EXERCISE OBJECTIVE: In the listing below, locate the lines that hold the string "dialog". Copy those lines.

(DATA SECTION)

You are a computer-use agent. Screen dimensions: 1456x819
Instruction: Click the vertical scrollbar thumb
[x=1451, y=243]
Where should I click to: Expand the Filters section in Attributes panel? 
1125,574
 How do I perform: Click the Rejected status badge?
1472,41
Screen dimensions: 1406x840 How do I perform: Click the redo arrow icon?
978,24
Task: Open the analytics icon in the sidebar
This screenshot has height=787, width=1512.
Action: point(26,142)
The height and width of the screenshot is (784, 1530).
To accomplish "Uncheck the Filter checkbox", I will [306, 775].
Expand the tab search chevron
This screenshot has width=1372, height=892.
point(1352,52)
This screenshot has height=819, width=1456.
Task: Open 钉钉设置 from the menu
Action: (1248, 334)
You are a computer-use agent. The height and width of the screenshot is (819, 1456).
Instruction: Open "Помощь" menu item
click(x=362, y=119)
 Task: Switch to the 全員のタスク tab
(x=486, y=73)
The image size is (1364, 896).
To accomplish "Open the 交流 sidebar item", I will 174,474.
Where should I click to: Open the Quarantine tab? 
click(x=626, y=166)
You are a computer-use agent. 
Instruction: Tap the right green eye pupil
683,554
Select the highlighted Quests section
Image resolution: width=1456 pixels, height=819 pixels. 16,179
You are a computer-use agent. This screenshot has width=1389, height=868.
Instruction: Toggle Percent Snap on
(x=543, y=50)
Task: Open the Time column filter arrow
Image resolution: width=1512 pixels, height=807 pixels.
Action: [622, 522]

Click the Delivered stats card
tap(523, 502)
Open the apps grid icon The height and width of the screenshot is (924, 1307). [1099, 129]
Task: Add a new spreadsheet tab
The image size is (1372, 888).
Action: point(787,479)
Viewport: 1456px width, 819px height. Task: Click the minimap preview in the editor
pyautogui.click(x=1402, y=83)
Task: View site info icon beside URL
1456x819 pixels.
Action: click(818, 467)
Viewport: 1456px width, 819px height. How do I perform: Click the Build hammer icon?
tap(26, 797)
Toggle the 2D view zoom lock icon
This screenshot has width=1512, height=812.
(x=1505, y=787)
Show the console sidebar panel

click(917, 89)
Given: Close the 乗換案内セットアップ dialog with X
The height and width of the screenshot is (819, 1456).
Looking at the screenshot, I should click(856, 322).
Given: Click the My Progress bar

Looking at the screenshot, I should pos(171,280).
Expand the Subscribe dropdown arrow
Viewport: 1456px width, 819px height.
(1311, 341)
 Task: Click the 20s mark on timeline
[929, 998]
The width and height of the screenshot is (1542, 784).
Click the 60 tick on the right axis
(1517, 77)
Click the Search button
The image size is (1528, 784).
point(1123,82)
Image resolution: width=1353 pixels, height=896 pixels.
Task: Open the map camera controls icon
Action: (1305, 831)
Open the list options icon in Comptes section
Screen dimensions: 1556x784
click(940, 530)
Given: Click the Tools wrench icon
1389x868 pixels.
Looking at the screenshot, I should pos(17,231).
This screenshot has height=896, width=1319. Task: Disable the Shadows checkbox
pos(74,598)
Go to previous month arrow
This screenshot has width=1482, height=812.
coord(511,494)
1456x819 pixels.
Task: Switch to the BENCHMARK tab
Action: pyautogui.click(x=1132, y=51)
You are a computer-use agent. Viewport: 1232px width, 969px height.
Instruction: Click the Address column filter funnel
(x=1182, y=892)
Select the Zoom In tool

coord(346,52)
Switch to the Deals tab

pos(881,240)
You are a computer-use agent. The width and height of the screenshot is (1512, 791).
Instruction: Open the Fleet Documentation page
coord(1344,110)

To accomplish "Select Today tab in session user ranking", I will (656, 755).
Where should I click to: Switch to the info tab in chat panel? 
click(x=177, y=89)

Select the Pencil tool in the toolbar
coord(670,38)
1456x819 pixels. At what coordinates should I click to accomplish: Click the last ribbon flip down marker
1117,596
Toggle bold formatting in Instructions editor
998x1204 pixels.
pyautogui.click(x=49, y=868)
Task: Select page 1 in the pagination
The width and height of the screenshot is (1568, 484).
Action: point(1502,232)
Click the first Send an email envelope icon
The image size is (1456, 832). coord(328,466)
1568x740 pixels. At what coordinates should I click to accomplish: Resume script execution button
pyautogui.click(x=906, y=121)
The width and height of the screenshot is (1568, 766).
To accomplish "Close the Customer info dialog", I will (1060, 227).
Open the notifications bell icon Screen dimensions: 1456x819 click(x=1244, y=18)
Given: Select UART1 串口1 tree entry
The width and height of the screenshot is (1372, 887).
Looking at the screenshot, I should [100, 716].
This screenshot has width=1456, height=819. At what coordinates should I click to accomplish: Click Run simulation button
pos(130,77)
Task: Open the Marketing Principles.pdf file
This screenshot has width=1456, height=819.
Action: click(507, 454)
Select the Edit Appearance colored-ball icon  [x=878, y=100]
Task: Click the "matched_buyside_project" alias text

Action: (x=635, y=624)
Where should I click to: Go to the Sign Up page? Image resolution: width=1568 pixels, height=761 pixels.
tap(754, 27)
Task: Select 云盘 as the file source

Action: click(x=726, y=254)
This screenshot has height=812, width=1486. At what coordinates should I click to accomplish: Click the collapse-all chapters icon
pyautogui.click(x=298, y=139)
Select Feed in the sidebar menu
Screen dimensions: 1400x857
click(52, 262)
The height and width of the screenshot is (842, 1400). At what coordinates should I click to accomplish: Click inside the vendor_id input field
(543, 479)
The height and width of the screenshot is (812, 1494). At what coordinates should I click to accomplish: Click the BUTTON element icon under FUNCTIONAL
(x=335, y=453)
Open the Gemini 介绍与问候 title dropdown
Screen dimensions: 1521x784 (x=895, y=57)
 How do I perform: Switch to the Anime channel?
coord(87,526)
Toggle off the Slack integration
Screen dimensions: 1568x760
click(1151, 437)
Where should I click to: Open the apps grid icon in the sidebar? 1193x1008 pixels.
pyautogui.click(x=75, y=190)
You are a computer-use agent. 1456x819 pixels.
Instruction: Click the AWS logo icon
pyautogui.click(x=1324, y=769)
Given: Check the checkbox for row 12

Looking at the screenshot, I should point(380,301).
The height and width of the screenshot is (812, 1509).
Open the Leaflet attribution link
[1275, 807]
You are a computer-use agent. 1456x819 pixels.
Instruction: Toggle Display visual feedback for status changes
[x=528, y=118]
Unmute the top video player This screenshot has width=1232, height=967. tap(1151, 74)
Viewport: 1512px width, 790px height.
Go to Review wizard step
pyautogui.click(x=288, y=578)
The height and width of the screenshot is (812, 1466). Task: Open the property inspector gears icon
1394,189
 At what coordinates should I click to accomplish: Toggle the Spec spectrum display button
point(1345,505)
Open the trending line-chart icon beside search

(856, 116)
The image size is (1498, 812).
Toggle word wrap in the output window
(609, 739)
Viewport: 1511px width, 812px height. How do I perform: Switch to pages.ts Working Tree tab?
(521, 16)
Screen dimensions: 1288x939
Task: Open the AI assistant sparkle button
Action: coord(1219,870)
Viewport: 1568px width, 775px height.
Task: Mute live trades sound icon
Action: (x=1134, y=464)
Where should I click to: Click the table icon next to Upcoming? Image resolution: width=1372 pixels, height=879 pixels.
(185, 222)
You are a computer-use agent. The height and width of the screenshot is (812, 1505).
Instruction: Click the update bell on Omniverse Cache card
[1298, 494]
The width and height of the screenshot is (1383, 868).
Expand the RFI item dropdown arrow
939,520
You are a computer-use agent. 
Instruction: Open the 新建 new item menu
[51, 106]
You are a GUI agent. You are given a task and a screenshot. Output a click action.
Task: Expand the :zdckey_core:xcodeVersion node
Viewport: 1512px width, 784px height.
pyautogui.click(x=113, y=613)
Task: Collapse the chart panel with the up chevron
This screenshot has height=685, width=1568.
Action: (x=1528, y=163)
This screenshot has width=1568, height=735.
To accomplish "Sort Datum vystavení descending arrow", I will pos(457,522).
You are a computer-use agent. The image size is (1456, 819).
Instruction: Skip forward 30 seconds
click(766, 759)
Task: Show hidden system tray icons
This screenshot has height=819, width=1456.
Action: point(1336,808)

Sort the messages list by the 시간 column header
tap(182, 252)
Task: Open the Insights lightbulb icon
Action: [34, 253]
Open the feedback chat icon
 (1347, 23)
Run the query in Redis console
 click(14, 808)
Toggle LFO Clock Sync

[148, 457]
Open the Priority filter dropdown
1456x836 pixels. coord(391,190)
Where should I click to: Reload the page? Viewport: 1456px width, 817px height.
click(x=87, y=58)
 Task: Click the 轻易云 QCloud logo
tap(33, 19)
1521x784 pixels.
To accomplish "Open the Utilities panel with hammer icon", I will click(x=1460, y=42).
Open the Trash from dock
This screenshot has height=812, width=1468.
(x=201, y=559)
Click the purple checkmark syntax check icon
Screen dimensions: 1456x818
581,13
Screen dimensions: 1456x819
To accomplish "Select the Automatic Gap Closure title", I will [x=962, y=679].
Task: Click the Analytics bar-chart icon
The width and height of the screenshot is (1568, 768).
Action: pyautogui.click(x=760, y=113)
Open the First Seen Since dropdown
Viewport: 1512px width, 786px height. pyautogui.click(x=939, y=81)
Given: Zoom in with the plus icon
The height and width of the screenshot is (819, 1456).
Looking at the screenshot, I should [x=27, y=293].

(End DATA SECTION)

SOLVED EXERCISE:
Given: Close the 乗換案内セットアップ dialog with X
To accomplish "Close the Customer info dialog", I will (1060, 227).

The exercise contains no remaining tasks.